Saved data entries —
==============================
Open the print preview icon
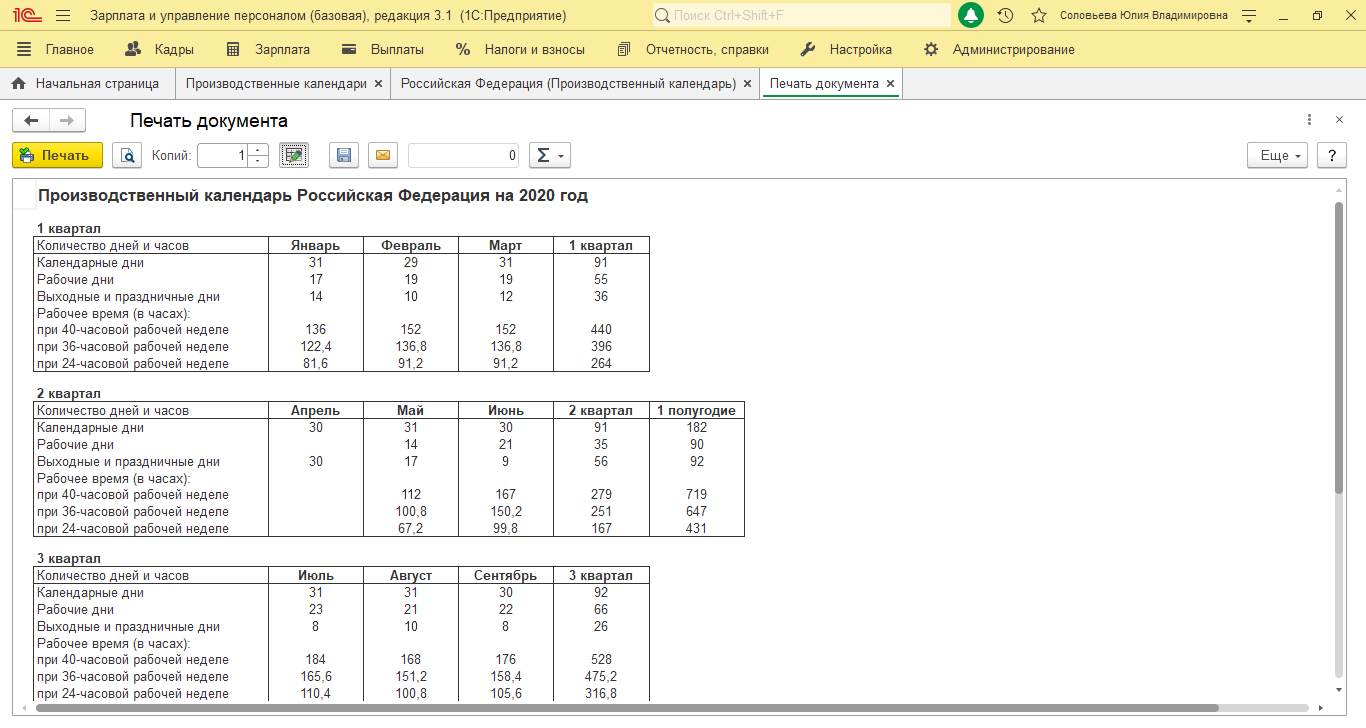This screenshot has height=728, width=1366. [x=127, y=155]
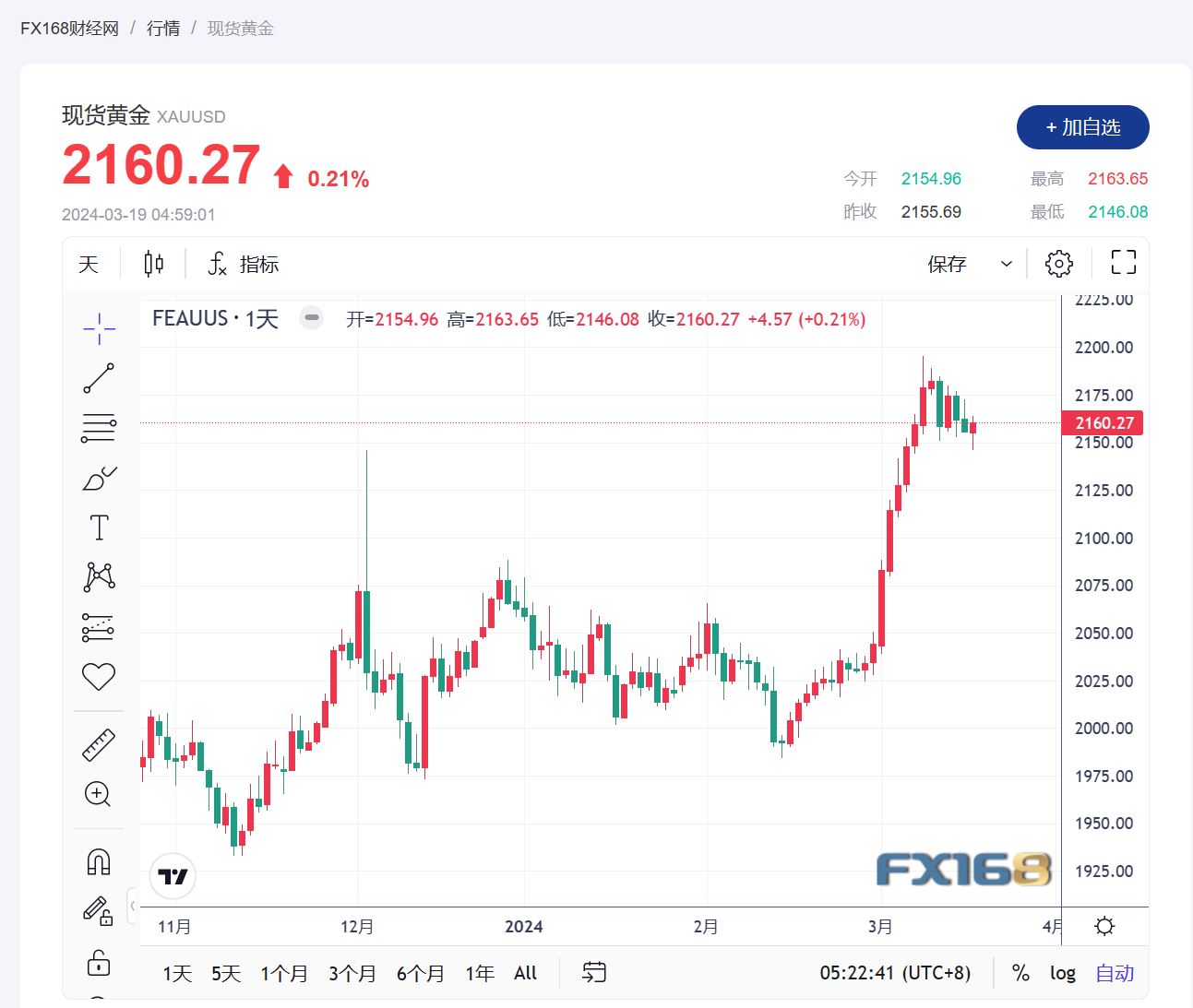The image size is (1193, 1008).
Task: Open the 行情 breadcrumb link
Action: click(x=163, y=29)
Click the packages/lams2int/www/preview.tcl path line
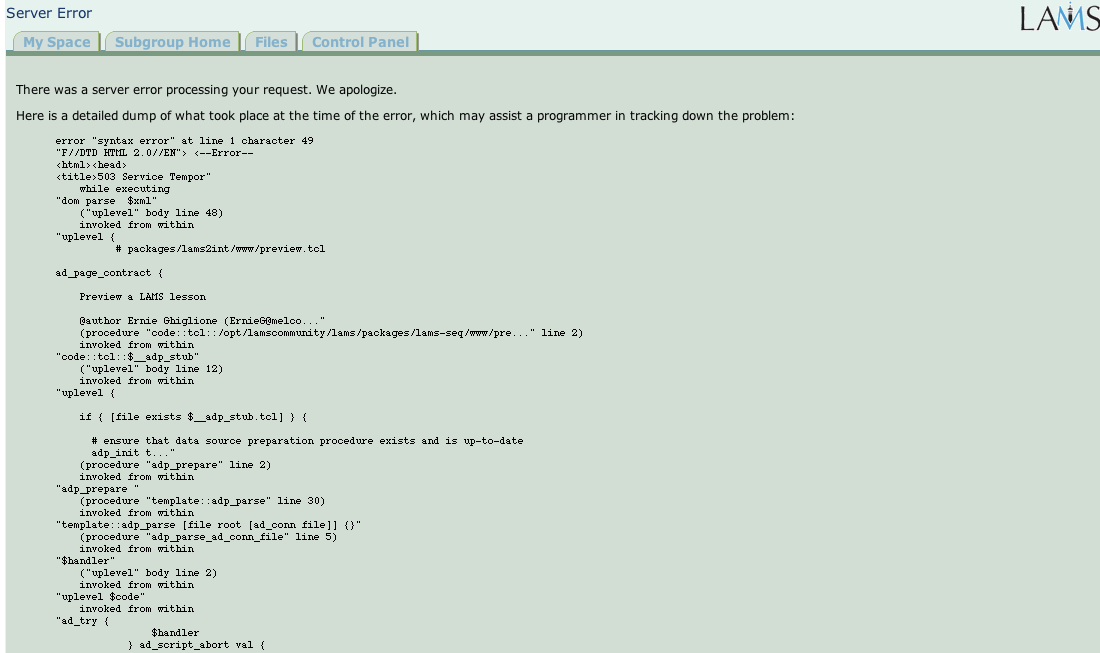The width and height of the screenshot is (1100, 653). 220,249
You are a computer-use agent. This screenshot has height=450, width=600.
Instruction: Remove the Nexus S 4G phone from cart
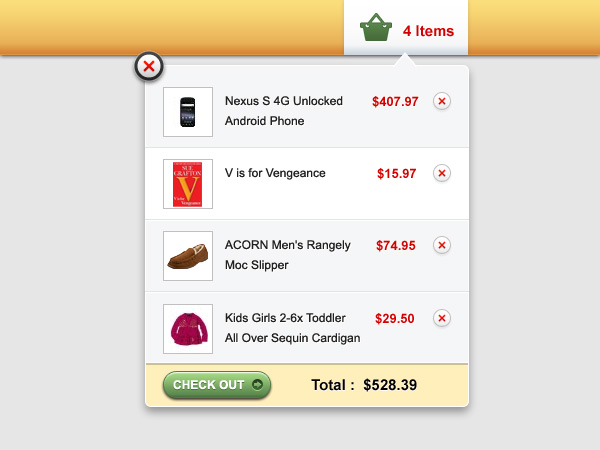[x=442, y=101]
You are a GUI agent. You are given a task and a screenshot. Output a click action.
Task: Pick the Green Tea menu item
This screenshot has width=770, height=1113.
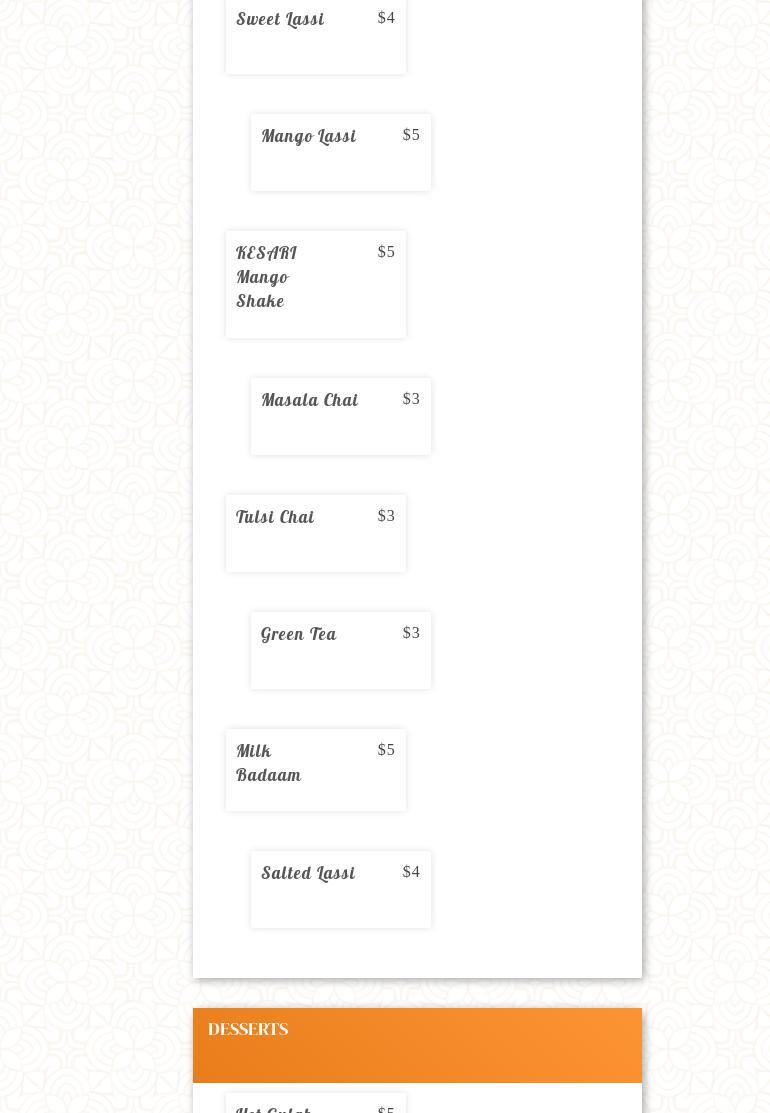298,635
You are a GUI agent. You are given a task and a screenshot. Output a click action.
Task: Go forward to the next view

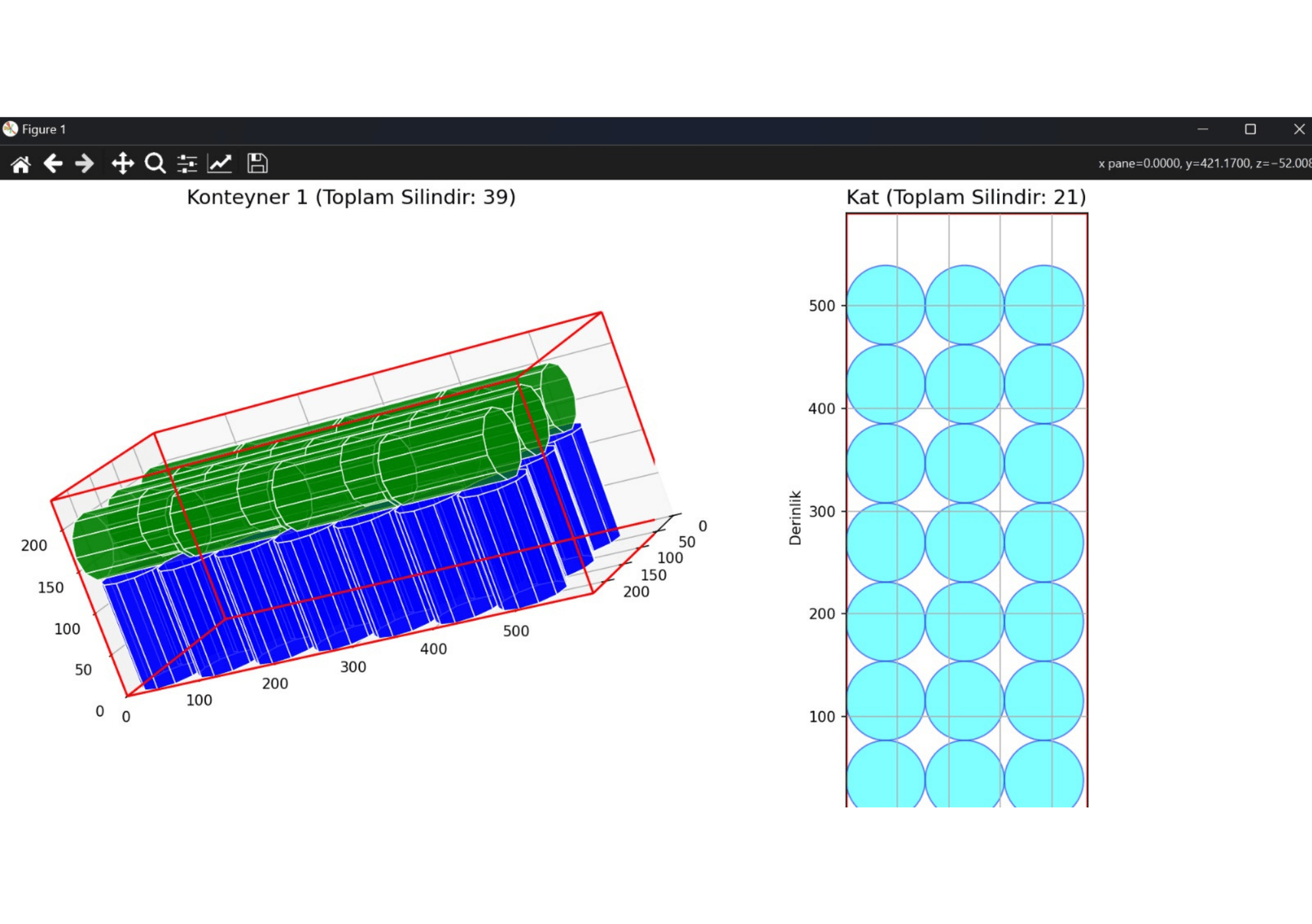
==============================
WORK ITEM — Whenever images occur above, omit them and retype each line exactly as it stands.

ANSWER FOR THIS EXERCISE —
Open the print preview icon
This screenshot has height=728, width=1366. [x=127, y=155]
The image size is (1193, 1008).
Task: Open the 行情 breadcrumb link
Action: click(x=163, y=29)
Click the packages/lams2int/www/preview.tcl path line
The width and height of the screenshot is (1100, 653). 220,249
You are a computer-use agent. This screenshot has height=450, width=600.
Instruction: Remove the Nexus S 4G phone from cart
[x=442, y=101]
You are a GUI agent. You are given a task and a screenshot. Output a click action.
Task: Pick the Green Tea menu item
This screenshot has width=770, height=1113.
298,635
You are a GUI agent. You are given a task and a screenshot. Output a click action.
Task: Go forward to the next view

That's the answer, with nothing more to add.